RFC: Extending atomic loads and stores to floating point and vector types

preames · December 11, 2015, 2:22am

Currently, we limit atomic loads and stores to either pointer or integer types. I would like to propose that we extend this to allow both floating point and vector types which meet the other requirements. (i.e. power-of-two multiple of 8 bits, and aligned)

This will enable a couple of follow on changes:
1) Teaching the vectorizer how to vectorize unordered atomic loads and stores
2) Removing special casing around type canonicalization of loads in various passes
3) Removing complexity from language frontends which need to support atomic operations on floating point types.

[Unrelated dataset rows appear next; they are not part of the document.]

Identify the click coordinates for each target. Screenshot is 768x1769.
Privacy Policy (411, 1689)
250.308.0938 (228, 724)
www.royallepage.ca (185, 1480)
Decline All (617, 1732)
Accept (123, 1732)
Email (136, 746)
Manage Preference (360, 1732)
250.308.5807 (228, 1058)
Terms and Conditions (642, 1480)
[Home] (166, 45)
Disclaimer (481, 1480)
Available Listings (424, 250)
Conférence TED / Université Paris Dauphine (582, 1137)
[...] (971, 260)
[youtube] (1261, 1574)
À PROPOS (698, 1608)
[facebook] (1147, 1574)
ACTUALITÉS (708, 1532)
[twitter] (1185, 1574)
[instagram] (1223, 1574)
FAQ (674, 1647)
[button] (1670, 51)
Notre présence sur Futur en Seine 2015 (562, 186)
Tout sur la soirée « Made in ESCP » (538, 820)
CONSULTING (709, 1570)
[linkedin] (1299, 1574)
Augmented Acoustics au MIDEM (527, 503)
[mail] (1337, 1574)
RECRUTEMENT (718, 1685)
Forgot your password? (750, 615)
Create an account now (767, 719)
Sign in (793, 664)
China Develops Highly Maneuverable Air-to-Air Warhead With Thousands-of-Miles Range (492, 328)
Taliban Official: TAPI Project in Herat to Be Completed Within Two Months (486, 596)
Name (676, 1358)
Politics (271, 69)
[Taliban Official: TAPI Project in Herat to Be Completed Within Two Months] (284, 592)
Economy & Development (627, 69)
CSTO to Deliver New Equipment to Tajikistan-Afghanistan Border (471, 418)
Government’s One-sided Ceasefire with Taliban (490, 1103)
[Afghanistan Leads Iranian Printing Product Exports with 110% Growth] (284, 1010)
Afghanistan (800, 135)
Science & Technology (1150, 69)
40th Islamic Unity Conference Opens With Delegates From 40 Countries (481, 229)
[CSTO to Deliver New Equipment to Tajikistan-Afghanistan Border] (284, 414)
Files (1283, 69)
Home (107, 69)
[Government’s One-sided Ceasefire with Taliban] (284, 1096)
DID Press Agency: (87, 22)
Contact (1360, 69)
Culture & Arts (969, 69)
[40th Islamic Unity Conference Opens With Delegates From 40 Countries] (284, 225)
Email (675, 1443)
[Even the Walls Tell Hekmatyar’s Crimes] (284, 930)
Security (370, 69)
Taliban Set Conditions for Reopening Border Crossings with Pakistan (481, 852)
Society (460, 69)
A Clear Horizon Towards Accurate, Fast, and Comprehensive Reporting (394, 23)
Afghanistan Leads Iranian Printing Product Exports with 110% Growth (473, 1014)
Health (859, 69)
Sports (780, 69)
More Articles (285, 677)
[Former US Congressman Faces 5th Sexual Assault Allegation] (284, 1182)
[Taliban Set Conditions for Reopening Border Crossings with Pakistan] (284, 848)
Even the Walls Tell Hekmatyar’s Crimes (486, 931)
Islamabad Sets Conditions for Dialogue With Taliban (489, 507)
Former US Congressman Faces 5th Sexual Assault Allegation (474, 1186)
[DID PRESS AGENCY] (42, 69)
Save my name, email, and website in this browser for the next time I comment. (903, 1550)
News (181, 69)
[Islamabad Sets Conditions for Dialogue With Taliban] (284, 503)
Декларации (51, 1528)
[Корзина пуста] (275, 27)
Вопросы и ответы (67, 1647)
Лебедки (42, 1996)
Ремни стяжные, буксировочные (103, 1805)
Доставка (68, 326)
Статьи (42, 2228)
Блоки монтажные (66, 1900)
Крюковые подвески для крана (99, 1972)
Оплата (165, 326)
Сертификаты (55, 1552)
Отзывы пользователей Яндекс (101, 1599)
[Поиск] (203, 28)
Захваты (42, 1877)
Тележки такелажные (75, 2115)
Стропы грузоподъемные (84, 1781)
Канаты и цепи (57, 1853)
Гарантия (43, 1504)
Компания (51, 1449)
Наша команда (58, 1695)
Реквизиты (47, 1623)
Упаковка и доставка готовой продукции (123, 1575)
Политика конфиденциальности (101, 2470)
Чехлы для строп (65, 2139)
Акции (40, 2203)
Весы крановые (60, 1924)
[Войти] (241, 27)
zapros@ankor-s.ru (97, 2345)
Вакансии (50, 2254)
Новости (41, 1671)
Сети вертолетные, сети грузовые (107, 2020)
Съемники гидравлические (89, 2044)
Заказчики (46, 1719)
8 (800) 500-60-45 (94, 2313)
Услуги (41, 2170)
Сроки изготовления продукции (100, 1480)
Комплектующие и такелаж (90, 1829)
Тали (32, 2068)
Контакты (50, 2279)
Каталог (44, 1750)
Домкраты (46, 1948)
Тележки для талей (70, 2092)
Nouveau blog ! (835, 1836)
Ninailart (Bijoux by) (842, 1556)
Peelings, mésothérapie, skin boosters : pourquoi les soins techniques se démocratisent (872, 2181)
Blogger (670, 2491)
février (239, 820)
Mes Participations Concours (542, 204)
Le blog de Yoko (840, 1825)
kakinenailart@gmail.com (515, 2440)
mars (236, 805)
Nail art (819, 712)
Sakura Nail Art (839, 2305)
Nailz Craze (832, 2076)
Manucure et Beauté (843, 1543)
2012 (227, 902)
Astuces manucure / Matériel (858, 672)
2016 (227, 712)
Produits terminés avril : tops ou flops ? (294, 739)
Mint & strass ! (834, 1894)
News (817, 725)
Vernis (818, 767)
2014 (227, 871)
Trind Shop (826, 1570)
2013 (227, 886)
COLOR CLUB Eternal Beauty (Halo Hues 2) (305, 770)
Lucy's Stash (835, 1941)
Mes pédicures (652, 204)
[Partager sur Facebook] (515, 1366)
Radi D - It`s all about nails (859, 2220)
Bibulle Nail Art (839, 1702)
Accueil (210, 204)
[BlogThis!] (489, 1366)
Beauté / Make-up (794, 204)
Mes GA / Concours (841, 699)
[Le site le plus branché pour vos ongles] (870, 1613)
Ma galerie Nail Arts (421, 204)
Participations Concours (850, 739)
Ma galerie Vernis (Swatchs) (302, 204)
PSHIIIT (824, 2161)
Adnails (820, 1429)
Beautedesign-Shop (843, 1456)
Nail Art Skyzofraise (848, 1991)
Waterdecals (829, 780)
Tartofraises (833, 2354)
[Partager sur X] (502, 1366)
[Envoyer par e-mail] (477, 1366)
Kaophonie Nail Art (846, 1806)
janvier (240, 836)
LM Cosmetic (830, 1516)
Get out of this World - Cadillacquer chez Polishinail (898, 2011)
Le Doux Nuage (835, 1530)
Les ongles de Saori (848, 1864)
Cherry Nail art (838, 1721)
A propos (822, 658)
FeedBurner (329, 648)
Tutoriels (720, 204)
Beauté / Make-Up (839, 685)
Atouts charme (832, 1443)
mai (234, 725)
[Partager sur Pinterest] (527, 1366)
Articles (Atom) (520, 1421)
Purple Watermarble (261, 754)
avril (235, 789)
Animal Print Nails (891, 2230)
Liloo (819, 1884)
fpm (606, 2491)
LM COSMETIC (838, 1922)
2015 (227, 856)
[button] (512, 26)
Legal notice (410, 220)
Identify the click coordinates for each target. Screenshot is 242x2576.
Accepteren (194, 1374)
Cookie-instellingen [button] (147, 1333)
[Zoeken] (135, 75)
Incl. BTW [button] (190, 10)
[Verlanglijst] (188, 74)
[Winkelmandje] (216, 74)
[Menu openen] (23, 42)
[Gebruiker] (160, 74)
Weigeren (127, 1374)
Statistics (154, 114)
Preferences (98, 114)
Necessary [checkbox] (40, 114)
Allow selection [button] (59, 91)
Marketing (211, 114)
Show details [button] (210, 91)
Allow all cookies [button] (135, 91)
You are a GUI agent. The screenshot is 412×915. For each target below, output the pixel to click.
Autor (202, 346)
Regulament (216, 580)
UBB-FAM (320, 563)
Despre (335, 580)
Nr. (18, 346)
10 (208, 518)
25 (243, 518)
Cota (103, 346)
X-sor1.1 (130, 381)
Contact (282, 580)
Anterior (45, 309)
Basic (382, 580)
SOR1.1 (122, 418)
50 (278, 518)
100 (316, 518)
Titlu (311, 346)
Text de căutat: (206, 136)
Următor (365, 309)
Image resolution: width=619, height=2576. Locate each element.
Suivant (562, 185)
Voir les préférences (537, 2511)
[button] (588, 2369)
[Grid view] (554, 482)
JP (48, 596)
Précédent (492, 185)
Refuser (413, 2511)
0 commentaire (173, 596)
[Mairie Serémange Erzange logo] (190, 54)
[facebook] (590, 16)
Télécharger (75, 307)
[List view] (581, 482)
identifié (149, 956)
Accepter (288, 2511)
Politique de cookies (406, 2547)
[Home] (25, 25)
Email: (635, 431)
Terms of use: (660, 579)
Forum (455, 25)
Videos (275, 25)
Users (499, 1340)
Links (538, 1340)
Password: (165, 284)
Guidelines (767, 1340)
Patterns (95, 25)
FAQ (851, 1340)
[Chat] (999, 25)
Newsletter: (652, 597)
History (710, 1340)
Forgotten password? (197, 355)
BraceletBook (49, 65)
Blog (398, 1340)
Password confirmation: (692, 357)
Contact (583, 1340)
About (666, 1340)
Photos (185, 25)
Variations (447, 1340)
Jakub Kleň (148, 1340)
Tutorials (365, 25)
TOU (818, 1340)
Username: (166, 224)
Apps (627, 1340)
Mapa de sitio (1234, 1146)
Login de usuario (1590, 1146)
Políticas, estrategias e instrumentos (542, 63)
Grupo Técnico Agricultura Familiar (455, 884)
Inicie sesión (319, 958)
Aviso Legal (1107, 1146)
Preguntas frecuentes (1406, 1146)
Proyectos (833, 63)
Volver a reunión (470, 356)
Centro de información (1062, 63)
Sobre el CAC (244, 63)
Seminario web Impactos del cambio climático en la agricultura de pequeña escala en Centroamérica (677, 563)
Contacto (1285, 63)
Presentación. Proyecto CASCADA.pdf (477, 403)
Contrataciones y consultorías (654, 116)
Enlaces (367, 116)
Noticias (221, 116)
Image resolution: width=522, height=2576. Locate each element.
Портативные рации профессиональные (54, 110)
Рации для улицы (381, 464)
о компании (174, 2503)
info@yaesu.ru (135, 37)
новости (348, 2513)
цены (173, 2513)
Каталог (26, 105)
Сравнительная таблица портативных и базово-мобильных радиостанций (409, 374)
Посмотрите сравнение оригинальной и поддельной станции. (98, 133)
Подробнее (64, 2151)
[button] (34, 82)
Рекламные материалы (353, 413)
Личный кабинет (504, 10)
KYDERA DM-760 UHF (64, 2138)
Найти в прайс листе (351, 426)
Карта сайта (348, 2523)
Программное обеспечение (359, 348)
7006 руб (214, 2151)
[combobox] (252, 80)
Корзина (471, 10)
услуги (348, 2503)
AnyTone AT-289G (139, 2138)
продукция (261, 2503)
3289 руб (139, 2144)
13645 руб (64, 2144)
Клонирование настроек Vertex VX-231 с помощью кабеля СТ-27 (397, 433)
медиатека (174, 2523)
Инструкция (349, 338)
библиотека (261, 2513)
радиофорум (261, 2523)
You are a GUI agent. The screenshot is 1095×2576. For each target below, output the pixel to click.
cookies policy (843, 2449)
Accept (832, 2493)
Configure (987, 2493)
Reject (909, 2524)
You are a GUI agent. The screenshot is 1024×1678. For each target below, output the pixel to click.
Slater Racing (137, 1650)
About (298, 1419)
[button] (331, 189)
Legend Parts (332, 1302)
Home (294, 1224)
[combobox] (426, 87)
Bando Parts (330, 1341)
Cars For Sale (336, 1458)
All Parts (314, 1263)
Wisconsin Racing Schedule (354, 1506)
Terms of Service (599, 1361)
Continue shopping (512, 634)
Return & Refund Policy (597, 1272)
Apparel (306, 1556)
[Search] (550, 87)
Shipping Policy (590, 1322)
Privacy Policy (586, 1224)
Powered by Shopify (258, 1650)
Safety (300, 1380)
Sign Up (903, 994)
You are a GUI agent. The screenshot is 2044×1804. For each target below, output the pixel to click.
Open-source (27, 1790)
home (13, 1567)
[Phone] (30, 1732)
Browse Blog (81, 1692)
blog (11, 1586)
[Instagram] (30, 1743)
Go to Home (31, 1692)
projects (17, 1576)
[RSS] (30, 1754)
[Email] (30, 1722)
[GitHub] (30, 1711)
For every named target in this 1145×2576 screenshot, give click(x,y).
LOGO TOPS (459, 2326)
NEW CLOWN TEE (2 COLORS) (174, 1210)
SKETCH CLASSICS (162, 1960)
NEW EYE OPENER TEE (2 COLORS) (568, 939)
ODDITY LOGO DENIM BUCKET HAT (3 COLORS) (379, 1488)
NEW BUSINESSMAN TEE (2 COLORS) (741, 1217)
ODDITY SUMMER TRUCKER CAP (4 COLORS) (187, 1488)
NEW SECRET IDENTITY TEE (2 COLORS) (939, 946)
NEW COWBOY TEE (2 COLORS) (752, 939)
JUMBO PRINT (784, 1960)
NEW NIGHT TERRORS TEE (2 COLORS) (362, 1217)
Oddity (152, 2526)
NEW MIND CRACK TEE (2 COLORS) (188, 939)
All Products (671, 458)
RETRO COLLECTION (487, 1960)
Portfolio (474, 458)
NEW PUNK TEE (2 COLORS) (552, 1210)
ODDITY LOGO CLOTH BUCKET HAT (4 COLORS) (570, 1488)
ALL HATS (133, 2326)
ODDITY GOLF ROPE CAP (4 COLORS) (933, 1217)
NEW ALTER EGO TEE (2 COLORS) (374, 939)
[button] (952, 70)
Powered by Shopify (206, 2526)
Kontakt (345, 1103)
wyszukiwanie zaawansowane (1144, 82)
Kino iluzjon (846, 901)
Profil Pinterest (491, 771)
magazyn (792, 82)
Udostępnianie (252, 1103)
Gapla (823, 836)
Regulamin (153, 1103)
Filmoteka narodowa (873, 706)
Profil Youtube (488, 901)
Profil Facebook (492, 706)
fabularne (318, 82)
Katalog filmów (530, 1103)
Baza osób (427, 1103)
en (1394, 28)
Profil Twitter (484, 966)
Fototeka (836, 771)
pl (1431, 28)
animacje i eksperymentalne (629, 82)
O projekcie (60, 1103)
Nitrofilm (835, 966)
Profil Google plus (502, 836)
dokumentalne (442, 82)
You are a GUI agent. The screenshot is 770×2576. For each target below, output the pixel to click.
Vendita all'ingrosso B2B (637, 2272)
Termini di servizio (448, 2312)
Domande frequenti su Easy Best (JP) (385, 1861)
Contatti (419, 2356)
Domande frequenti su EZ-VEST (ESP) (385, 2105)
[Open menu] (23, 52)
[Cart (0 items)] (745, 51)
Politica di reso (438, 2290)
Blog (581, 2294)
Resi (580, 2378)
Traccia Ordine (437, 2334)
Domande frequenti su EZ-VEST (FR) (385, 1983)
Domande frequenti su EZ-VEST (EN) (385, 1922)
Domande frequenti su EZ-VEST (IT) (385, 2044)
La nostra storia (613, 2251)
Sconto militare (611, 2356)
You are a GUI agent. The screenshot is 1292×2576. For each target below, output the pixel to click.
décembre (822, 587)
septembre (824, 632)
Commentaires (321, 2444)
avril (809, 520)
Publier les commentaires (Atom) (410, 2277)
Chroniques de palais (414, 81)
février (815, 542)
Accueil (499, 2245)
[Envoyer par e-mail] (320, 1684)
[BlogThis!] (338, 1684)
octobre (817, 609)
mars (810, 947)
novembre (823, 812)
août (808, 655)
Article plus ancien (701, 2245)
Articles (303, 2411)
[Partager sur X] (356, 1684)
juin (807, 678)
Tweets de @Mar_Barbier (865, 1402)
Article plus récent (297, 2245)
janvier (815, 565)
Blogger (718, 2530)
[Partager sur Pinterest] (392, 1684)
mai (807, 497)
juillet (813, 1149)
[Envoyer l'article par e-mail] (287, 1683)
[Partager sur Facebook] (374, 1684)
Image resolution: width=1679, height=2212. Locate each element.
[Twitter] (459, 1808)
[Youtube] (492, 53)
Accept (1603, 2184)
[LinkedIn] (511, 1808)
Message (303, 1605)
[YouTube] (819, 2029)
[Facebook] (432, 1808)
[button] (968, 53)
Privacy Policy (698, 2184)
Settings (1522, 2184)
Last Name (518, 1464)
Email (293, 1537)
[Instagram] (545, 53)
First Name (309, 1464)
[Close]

My initial implementation plan will not require any changes from the backends. I plan to add a lowering step to the existing AtomicExpandPass which will convert atomic operations on floats and vectors to their equivalently sized integer counterparts. Over time, individual backends will be able to opt in - via a TTI hook - to have the new types of atomics handled by the normal isel machinery.

I've prototyped this approach with the x86 backend and get what looks like correct and even fairly efficient instruction selection taking place. I haven't studied it too extensively, so it might not work out in the end, but the approach appears generally feasible.

One open question I don't know the answer to: Are there any special semantics required from floating point stores which aren't met by simply bitcasting their result to i32 (float) or i64 (double) and storing the result? In particular, I'm unsure of the semantics around canonicalization here. Are there any? Same for loads?

Philip

JF_Bastien1 · December 11, 2015, 8:05am

Currently, we limit atomic loads and stores to either pointer or integer
types. I would like to propose that we extend this to allow both floating
point and vector types which meet the other requirements. (i.e.
power-of-two multiple of 8 bits, and aligned)

I support this.

This will enable a couple of follow on changes:

1) Teaching the vectorizer how to vectorize unordered atomic loads and
stores
2) Removing special casing around type canonicalization of loads in
various passes
3) Removing complexity from language frontends which need to support
atomic operations on floating point types.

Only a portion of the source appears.